The 2011 AFC Asian Cup Final was a football match that took place on 29 January 2011 at the Khalifa International Stadium in Doha, Qatar, to determine the winner of the 2011 AFC Asian Cup. The match was won by Japan, defeating Australia 1–0 after extra time through a goal scored by Tadanari Lee. Japan thus qualified for the 2013 FIFA Confederations Cup as the representative from AFC.

The tournament's closing ceremony was held immediately before kickoff. 37,174 people attended the match, although several thousand supporters with tickets were prohibited from entering the stadium after entry was closed 30 minutes before the match commenced.

A television viewing audience of 484 million in 80 countries across the Asia-Pacific region, Europe, North America and North Africa witnessed Japan defeat Australia 1–0 in the final.

Background
The final was played between Japan and Australia. Japan, coached by Italian Alberto Zaccheroni, qualified for the final after defeating tournament host Qatar in the quarter-final and South Korea after a penalty shoot-out in the semi-final. Australia, also led by a foreign coach (German Holger Osieck), opened the tournament with a 4–0 win over India on their way to winning their group, before defeating Iraq in the quarter-final, and thrashing Uzbekistan 6–0 in the semi-final. For Australia, victory would bring its first ever title in an Asian tournament, having won three Oceania titles.  The match marked a record for Australia's goalkeeper Mark Schwarzer, becoming the country's most capped player with his 88th appearance.
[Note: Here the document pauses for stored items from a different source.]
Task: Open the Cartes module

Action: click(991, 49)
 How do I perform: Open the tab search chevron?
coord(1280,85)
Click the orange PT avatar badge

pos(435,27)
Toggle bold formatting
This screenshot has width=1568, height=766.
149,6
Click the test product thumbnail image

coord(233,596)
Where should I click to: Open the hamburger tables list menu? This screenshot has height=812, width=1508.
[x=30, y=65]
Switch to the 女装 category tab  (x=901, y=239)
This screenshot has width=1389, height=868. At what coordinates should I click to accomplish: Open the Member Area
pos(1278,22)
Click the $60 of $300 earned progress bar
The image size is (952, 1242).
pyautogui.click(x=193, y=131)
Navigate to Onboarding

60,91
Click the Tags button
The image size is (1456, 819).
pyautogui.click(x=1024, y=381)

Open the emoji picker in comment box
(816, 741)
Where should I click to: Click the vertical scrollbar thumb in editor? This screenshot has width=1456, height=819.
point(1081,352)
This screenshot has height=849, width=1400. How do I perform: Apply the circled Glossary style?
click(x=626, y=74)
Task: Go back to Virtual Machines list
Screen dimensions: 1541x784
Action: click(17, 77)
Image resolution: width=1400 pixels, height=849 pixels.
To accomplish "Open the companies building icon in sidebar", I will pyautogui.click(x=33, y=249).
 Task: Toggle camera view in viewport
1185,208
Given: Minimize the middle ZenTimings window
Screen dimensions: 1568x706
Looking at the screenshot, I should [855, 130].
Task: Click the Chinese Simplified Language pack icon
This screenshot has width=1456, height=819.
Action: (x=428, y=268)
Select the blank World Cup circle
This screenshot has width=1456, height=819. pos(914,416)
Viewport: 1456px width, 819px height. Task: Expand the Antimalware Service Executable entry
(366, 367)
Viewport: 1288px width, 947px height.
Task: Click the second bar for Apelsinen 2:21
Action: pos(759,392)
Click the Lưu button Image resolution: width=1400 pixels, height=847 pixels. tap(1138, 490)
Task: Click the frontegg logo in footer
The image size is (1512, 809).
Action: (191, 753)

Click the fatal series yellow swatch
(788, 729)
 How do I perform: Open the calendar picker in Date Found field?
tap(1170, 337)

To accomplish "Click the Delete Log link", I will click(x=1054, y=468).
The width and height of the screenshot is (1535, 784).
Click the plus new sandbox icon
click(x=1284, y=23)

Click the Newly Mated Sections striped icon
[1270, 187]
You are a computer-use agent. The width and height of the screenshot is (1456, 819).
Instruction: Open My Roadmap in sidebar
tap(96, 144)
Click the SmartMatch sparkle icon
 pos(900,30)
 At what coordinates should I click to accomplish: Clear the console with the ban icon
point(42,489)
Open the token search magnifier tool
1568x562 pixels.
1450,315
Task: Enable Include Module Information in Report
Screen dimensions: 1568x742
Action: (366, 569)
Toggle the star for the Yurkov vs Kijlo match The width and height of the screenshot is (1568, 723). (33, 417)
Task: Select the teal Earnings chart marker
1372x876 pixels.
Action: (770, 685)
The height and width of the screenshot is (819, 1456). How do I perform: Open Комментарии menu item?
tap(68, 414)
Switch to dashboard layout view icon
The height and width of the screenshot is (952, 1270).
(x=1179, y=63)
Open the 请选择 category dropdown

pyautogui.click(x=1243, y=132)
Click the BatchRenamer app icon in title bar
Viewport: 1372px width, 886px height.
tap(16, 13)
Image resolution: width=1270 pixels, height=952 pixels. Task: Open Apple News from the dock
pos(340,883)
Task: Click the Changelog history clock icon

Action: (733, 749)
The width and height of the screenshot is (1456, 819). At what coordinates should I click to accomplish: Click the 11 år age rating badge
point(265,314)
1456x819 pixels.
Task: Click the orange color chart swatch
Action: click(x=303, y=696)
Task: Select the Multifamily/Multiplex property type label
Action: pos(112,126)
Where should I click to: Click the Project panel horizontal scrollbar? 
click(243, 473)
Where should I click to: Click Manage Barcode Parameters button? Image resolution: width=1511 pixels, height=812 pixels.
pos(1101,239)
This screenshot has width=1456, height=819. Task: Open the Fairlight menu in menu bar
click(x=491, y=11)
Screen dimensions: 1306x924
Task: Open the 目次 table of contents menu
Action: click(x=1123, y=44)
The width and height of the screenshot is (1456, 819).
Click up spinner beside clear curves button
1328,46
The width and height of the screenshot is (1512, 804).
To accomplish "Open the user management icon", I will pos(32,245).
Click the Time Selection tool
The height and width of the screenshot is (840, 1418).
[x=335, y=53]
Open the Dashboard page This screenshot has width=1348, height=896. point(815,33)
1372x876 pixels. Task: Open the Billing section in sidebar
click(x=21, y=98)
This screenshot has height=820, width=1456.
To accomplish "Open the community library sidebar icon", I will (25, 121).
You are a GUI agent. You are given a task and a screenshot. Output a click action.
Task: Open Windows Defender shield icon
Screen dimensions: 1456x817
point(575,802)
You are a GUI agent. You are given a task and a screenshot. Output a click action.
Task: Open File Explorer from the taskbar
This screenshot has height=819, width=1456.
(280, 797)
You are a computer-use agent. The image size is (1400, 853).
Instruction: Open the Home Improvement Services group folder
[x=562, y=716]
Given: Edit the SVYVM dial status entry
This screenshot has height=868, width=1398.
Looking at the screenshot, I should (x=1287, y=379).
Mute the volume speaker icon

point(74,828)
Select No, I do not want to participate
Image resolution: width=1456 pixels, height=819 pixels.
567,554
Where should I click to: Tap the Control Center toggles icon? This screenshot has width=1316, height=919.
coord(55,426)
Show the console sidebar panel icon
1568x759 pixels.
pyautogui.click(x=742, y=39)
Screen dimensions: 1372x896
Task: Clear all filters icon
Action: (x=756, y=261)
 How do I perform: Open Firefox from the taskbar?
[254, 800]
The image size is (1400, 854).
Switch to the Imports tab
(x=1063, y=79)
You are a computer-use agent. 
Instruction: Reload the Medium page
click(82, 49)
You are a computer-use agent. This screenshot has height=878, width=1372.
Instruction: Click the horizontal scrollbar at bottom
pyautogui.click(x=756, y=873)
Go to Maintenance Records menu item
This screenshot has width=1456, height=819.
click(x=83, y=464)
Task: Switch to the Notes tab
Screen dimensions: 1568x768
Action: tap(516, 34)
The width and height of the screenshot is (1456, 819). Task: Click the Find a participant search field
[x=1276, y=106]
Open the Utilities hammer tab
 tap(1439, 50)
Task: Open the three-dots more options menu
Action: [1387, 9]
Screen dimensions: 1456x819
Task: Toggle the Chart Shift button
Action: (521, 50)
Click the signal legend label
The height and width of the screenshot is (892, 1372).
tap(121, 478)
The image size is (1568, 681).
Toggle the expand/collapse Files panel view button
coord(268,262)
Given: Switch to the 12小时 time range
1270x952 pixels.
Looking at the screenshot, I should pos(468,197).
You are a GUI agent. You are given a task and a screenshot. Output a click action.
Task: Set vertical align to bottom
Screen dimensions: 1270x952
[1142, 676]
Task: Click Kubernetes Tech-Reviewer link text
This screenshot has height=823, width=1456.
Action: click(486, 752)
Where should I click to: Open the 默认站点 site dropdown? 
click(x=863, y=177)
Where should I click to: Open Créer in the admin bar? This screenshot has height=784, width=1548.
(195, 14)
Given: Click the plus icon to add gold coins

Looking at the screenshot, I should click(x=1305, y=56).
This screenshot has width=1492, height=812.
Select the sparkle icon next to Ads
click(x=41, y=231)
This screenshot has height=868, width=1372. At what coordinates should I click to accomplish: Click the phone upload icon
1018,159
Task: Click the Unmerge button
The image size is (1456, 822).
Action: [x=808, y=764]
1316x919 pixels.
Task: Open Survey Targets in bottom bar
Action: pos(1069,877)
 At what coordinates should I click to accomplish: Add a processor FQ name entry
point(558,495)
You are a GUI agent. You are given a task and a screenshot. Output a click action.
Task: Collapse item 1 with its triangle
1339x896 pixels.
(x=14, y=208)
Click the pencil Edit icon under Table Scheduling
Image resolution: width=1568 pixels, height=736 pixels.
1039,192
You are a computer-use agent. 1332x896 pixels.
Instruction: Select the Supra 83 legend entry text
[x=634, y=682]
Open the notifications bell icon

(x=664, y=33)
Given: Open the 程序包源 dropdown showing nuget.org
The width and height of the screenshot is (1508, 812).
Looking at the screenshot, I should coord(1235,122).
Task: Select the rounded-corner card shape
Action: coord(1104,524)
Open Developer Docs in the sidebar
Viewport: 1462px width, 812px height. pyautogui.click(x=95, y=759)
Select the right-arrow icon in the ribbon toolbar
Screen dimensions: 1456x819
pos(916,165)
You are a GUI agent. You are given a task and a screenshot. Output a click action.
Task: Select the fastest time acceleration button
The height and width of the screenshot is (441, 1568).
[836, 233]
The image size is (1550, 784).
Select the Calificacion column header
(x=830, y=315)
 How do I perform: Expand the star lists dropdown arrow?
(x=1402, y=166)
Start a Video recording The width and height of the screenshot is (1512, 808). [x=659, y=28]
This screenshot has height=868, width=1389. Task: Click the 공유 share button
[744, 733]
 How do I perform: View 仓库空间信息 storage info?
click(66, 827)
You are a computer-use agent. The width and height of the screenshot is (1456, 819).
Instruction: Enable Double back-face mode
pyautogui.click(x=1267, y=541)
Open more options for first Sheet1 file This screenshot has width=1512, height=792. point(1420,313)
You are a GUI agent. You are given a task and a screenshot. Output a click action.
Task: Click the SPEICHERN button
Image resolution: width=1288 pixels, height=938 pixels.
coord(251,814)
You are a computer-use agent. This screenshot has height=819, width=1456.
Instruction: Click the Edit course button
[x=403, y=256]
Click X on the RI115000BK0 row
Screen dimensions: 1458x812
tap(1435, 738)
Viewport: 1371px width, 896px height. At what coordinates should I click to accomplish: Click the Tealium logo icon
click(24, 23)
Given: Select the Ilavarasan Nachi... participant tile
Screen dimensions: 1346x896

Shinji Kagawa missed the match due to injury.

Route to the final

Match details
Australia dominated the first half of the match, and had chances to score through their forwards Tim Cahill and Harry Kewell. Japan had a scare shortly after half-time when a cross from Luke Wilkshire was misjudged by Japan's goalkeeper Eiji Kawashima and hit the crossbar, only for Cahill's shot to be cleared off the goal-line. Japan, however, had chances on the counter-attack including a wasted opportunity for Shinji Okazaki halfway through the second half, missing a header on goal while he was unmarked. The deadlock remained unbroken until the 20th minute of extra time, when Japan substitute Tadanari Lee scored off a cross from Yuto Nagatomo. Japan held its lead until the end of extra time to win the final.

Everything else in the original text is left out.